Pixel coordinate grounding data

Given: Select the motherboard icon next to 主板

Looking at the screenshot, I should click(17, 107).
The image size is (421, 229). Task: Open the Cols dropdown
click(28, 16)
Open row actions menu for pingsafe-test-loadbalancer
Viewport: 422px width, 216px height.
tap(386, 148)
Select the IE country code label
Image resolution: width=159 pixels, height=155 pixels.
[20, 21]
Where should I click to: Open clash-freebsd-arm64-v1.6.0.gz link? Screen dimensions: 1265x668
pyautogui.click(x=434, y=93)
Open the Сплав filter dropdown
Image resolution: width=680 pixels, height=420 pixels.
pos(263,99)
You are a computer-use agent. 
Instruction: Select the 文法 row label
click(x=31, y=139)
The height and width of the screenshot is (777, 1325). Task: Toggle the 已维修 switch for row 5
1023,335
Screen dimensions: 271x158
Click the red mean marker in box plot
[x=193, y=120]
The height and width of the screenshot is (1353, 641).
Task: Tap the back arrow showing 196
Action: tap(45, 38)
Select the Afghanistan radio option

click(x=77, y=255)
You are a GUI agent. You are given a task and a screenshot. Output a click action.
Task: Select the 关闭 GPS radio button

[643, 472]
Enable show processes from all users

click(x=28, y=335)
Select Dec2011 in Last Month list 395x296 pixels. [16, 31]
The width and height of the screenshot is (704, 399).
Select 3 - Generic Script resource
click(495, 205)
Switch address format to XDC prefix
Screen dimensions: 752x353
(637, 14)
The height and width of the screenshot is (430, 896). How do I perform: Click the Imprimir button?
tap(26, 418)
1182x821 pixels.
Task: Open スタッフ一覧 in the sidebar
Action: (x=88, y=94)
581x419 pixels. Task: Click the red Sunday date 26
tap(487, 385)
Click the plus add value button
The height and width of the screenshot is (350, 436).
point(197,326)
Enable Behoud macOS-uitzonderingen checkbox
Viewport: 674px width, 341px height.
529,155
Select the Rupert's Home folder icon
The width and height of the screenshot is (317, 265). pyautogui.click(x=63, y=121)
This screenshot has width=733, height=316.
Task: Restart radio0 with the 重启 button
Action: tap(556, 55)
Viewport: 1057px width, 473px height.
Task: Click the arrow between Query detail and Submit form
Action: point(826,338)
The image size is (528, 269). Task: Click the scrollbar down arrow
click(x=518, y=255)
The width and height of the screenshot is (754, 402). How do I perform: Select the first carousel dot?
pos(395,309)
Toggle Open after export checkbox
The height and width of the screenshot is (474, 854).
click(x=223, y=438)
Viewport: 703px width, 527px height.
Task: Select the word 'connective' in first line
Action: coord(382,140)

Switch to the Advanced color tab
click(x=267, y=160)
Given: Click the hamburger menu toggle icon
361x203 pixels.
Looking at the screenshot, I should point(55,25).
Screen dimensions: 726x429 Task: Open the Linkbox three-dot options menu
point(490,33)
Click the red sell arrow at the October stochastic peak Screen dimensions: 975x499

**Try it**: How many of the lines in the records include the word "agent"? Only the number should be given.

**Result of this task**: 2